■ Instructions for the task: Repeat verbatim, and only, the lines of the data below, beginning at the line that contains "Task: Click the document icon next to SNAP" and stopping after the line that contains "Given: Open the 操作店铺 dropdown".

■ Dataset extract:
┌──

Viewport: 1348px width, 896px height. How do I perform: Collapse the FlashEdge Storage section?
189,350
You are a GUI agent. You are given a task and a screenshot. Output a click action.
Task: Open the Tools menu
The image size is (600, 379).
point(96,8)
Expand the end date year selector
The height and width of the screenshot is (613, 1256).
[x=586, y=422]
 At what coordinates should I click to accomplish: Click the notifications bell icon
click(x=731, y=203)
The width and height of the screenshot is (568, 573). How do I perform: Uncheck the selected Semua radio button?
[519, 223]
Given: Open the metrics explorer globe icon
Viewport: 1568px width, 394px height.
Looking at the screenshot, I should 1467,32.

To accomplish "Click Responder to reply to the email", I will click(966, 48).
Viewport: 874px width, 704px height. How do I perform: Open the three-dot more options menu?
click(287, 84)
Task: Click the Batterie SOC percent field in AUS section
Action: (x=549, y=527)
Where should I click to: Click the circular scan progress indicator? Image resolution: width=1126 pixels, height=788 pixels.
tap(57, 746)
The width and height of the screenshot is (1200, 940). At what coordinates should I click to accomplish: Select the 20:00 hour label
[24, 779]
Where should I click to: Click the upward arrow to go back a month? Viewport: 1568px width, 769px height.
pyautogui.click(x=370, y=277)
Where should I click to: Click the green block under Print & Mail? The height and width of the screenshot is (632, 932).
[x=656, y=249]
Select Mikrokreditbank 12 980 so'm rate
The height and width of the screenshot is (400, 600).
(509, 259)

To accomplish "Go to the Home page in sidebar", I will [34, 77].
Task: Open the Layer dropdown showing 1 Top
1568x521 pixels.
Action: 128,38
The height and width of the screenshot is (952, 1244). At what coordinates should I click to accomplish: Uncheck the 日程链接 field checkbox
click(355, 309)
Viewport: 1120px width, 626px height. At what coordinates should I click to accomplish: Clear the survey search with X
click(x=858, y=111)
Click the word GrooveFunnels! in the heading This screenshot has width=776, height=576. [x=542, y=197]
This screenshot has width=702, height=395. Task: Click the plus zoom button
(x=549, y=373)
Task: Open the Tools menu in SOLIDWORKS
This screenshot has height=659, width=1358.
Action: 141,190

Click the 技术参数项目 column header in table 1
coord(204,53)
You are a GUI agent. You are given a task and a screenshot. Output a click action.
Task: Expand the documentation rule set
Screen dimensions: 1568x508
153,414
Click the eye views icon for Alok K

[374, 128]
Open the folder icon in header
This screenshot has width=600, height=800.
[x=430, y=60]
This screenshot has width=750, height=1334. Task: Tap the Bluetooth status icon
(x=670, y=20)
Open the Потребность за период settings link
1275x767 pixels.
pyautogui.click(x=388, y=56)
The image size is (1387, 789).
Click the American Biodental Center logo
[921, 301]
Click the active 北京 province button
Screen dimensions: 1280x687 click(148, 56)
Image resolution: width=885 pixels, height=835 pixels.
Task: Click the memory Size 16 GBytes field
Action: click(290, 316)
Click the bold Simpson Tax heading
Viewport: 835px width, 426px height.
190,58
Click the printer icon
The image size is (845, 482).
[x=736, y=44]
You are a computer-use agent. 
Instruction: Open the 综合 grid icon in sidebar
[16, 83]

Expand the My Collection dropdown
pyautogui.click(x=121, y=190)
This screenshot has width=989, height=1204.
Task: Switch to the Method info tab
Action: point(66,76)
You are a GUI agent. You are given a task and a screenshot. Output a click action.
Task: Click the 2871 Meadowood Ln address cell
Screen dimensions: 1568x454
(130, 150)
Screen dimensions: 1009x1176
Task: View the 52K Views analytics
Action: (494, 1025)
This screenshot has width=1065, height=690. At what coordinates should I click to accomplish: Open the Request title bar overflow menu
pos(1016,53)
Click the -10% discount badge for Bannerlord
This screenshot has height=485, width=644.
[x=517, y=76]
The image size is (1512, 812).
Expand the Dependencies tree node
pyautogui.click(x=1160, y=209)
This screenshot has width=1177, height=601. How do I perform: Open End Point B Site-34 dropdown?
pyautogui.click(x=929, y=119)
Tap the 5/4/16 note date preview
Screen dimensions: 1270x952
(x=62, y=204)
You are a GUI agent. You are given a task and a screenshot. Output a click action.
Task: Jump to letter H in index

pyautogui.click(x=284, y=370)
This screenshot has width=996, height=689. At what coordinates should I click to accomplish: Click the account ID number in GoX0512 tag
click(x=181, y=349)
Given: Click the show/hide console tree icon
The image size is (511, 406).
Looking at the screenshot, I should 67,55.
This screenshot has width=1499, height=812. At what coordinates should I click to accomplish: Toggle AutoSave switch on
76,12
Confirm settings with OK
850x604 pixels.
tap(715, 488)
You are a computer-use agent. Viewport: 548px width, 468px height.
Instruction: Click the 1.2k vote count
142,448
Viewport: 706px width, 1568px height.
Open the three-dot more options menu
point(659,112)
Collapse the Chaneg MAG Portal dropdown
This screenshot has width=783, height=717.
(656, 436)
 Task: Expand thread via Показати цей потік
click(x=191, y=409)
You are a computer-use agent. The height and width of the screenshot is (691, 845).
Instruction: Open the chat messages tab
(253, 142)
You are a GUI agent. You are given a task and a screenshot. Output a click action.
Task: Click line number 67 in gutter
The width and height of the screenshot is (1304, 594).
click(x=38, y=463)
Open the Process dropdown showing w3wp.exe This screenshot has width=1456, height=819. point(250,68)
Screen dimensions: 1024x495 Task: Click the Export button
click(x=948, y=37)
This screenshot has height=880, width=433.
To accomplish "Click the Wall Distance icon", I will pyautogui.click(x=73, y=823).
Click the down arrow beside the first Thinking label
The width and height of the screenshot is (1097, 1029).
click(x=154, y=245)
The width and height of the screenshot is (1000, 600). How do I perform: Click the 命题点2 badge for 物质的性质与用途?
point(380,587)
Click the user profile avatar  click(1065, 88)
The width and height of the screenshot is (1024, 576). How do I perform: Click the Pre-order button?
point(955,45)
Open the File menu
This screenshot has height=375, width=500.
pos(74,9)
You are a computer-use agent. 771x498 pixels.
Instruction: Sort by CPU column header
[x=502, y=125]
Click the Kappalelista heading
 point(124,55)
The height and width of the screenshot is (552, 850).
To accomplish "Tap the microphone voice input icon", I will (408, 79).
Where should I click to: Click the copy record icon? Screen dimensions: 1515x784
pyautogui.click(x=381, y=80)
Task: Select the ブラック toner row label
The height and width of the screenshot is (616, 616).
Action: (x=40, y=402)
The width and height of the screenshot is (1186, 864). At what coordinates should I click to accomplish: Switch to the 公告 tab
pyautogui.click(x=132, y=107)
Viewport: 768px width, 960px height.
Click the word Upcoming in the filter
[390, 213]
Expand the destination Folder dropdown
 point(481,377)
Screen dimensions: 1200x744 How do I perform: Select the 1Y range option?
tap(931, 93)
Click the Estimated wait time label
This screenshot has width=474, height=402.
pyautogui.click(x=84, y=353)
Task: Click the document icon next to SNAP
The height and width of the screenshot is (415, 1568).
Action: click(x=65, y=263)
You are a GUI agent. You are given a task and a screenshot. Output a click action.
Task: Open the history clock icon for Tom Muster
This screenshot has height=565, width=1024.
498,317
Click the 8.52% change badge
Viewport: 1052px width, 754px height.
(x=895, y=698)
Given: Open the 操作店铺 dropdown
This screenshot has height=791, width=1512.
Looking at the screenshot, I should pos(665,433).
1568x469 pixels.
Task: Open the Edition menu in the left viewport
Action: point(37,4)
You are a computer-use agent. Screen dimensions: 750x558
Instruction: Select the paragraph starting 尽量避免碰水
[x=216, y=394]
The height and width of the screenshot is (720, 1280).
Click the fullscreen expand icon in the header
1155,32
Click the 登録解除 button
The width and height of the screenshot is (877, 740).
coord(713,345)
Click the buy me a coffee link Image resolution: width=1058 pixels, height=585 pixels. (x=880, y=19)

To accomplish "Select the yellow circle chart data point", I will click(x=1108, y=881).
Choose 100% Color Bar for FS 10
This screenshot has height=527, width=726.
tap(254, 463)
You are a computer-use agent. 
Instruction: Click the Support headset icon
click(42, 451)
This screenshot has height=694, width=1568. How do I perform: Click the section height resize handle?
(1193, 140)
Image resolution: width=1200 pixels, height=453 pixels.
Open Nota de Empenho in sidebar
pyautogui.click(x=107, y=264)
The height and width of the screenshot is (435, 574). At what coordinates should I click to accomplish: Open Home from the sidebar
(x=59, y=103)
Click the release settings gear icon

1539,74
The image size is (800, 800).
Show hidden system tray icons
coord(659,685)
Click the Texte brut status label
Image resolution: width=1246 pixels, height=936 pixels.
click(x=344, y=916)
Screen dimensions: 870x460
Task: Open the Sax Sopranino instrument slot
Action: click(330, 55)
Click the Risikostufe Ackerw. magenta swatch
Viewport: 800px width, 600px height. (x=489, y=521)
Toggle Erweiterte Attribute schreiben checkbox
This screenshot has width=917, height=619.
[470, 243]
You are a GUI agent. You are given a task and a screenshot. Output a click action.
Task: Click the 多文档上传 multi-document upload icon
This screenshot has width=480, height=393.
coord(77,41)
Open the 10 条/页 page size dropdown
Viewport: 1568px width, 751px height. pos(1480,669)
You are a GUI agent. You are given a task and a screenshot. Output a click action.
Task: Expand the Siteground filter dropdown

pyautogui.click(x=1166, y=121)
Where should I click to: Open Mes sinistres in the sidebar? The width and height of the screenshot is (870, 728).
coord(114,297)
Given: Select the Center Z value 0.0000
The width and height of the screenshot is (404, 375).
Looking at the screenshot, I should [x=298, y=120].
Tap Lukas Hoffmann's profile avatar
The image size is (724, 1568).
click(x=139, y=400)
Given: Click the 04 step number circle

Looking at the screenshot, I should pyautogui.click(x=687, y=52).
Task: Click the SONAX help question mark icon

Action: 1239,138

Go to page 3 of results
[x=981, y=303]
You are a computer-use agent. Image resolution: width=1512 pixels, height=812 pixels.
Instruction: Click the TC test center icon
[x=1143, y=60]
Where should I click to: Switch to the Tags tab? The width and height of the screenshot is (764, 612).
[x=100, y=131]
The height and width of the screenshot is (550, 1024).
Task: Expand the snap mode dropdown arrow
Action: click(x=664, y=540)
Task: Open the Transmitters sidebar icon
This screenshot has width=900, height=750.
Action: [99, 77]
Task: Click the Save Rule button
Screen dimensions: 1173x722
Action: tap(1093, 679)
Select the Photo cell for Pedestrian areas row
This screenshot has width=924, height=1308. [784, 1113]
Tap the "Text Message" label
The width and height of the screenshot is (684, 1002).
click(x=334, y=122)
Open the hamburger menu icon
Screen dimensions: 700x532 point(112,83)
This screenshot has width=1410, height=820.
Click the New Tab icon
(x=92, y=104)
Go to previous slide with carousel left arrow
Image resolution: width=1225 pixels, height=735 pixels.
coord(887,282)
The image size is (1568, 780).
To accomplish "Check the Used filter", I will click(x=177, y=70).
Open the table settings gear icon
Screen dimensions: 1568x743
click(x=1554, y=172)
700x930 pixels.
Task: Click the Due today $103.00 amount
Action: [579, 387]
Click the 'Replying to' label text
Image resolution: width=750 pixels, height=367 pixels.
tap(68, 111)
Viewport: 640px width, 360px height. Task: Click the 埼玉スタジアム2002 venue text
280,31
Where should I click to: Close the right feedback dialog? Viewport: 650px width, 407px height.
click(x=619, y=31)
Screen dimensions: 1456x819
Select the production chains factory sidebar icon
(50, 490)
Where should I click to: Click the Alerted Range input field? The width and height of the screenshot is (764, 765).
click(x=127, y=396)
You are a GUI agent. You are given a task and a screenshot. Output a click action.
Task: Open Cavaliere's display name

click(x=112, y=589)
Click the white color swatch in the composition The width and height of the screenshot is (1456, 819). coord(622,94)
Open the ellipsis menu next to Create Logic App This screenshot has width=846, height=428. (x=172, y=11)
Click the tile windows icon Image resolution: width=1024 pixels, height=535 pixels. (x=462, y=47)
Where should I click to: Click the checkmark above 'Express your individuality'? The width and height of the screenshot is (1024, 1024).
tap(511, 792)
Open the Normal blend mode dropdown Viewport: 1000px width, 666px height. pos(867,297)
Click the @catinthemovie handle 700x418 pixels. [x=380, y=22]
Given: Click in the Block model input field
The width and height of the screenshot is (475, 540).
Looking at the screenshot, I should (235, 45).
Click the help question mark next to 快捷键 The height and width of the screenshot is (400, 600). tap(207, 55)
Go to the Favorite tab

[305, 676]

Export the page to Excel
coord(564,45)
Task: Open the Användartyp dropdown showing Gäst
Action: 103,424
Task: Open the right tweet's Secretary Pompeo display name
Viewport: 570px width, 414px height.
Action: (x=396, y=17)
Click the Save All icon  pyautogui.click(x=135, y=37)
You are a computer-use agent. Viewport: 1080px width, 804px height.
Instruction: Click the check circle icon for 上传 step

└──

■ Output for this exercise:
Task: Click the document icon next to SNAP
The height and width of the screenshot is (415, 1568).
Action: click(x=65, y=263)
You are a GUI agent. You are given a task and a screenshot. Output a click action.
Task: Open the history clock icon for Tom Muster
This screenshot has height=565, width=1024.
498,317
Click the 8.52% change badge
Viewport: 1052px width, 754px height.
(x=895, y=698)
Given: Open the 操作店铺 dropdown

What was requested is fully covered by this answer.